公開された界面活性剤「バイオ IOS」の分子構造モデル。長い親油基の中間部に親水基(赤とオレンジの球)が位置する構造に特徴がある
公開された界面活性剤「バイオ IOS」の分子構造モデル。長い親油基の中間部に親水基(赤とオレンジの球)が位置する構造に特徴がある

 花王が2019年4月に発売した「アタック ZERO」は、「アタック液体史上最高の洗浄力」をうたい文句にしている。洗浄力の裏付けとなっているのが、同社が独自に開発した「バイオIOS」である。少量でも油に吸着し、汚れを良く落とす特長がある界面活性剤のことで、融点が低く、水に溶けやすいという性質も備える。これまで洗浄に不向きとされてきた、アブラヤシの果肉部から抽出した固体性状油脂を原料としている。

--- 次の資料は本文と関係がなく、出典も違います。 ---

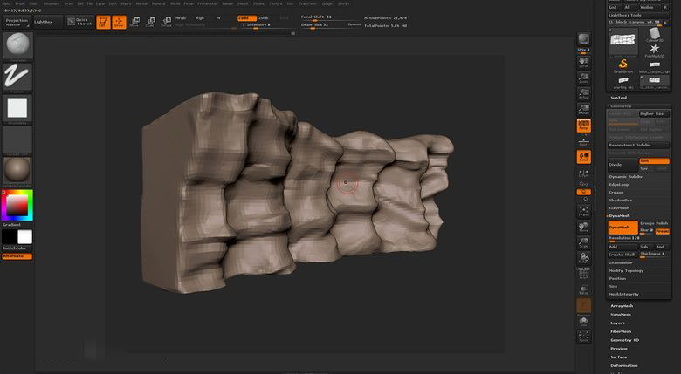Pick a color from the color picker square

[x=17, y=205]
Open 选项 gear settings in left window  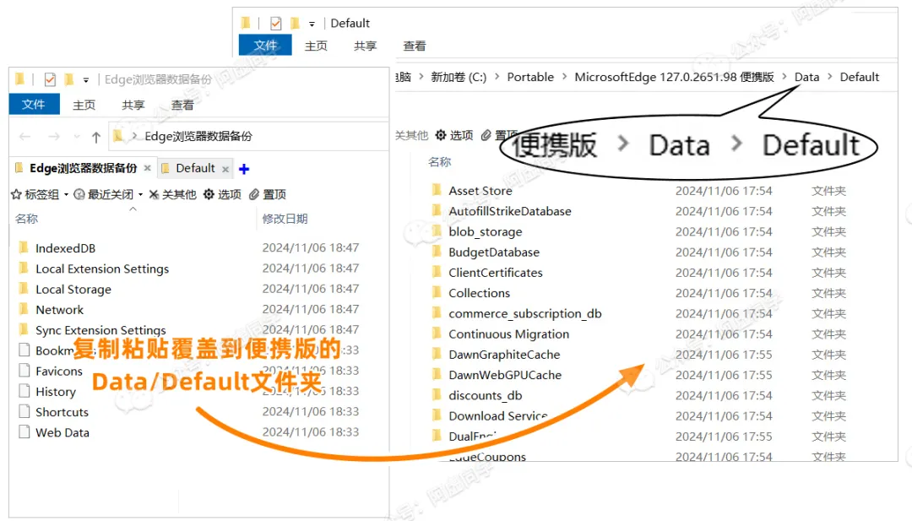(209, 194)
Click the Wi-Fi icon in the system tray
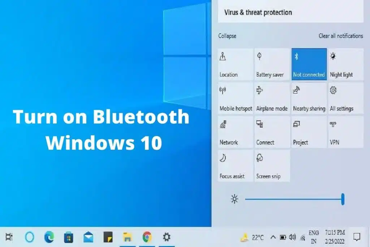 303,238
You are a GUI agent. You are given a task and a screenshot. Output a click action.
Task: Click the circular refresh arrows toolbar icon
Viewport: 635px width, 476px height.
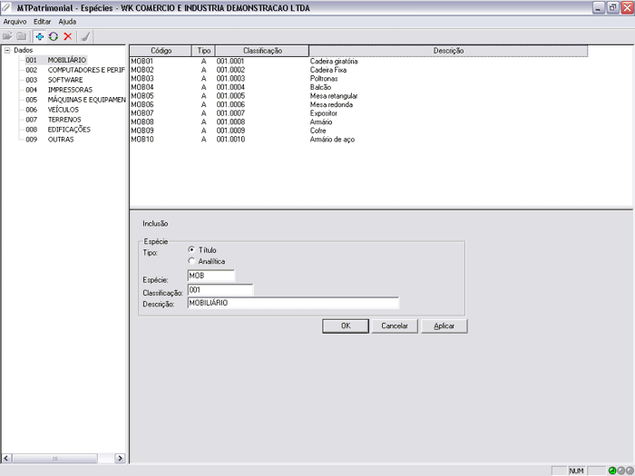[x=53, y=36]
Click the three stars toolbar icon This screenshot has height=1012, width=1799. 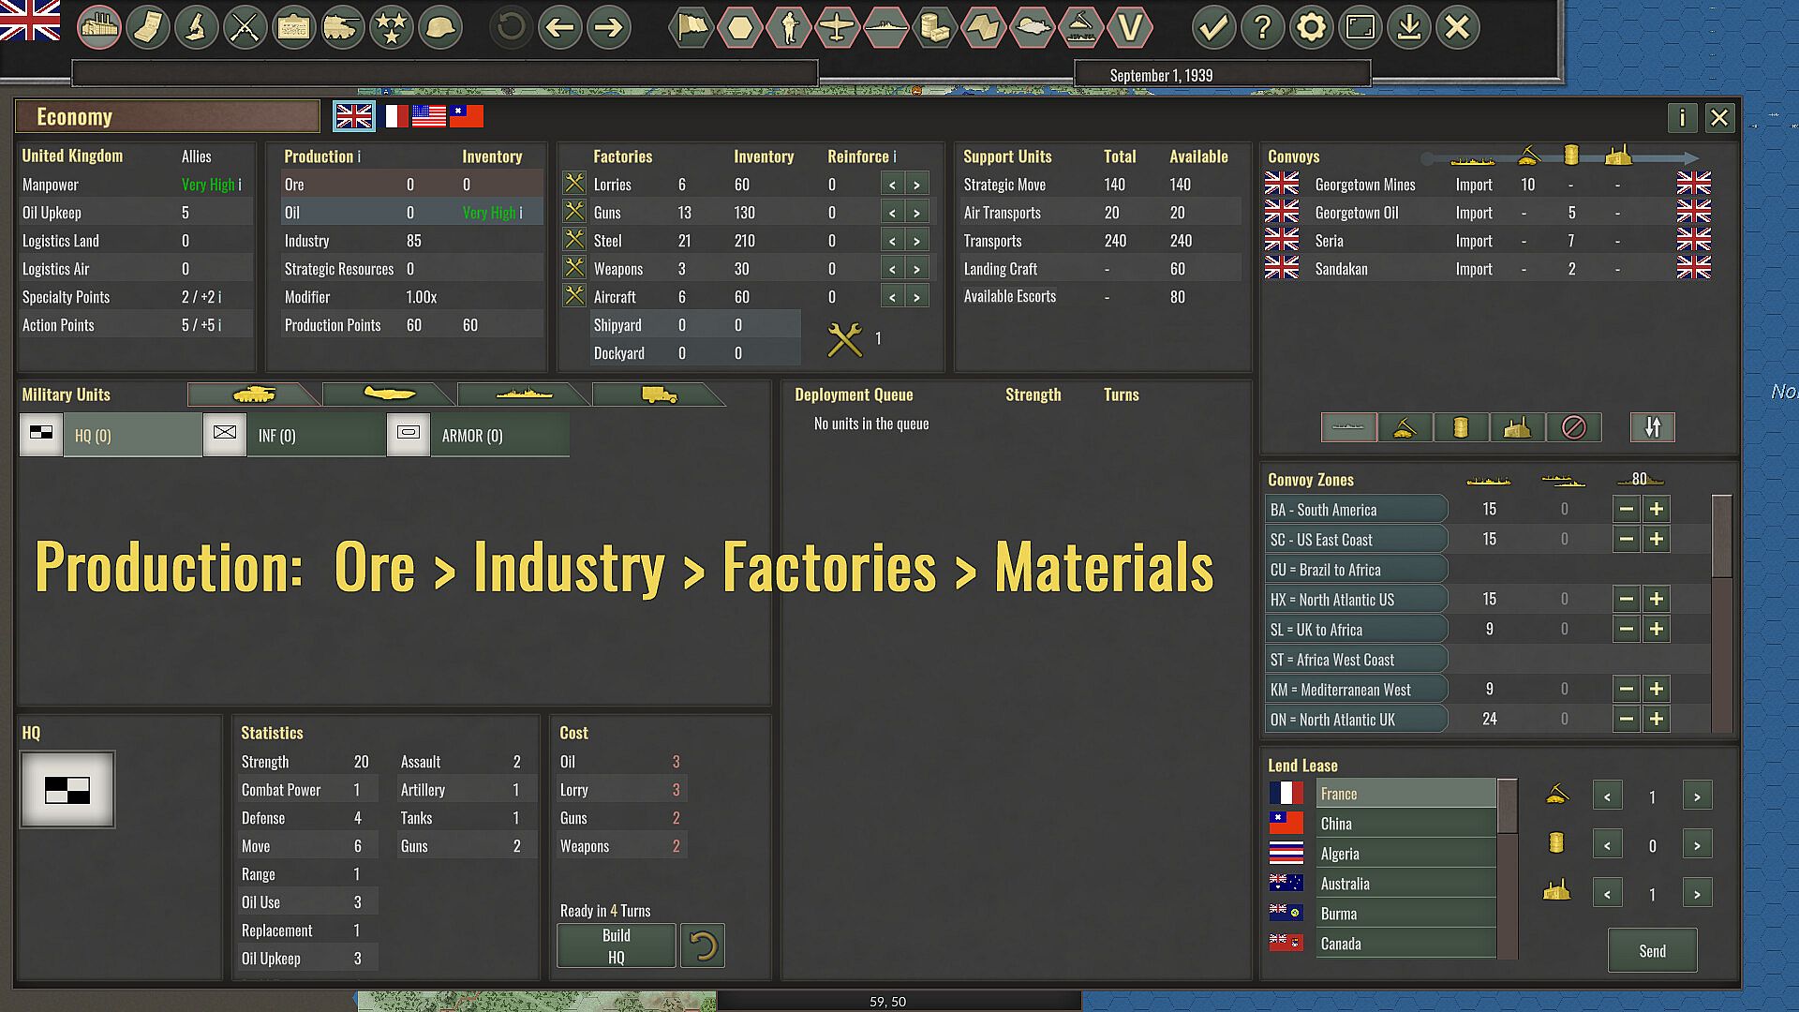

 日本では、化学繊維を使用した衣類が増えている。その中でもポリエステルに付いた皮脂などの汚れは、洗濯しても落ちにくい。こうした汚れの蓄積が、衣類の臭いや黒ずみなどの原因になっていた。さらに、節水タイプの洗濯機が普及したことから、少量の水で洗濯する家庭が増えており、衣類の汚れが落ちにくい原因になっていた。バイオ IOSは、こうした現代の洗濯における課題を解決する技術として期待される。 

 バイオIOSは、18年11月に花王が公開した技術イノベーションの5つのテーマの一つである。同社が、製品化前の技術を公開するのは初めてのこと。産学官とのオープンイノベーションにより、技術を社会課題の解決などに活用するという狙いがある。花王は、19年度中にこれらの技術の応用や展開について発表する計画だ。

花王が公開した5つの研究テーマ
・界面:バイオ IOS
・皮膚:Fine Fiber
・健康:RNA Monitoring
・環境:Package RecyCreation
・毛髪:Created Color

※詳しくは次ページ以降をご覧ください

サステナブルな界面活性技術「バイオ IOS」

 天然植物油脂原料を使用する界面活性剤は、少ない原料を、メーカーが競って入手しているという現状がある。それに対して、バイオ IOSは、アブラヤシの実からパーム油を採取した後のこれまでほとんど使われてこなかった油脂を原料としている。その意味で、サステナブルな界面活性剤という側面がある。

 これまでも、工業用では、パーム油を採取した後の原料からつくられた界面活性剤は使われていたが、製造過程が高温で、茶色になるという問題があった。同社は独自の技術で、無色化することに成功。衣料用洗剤としても使用できる品質にした。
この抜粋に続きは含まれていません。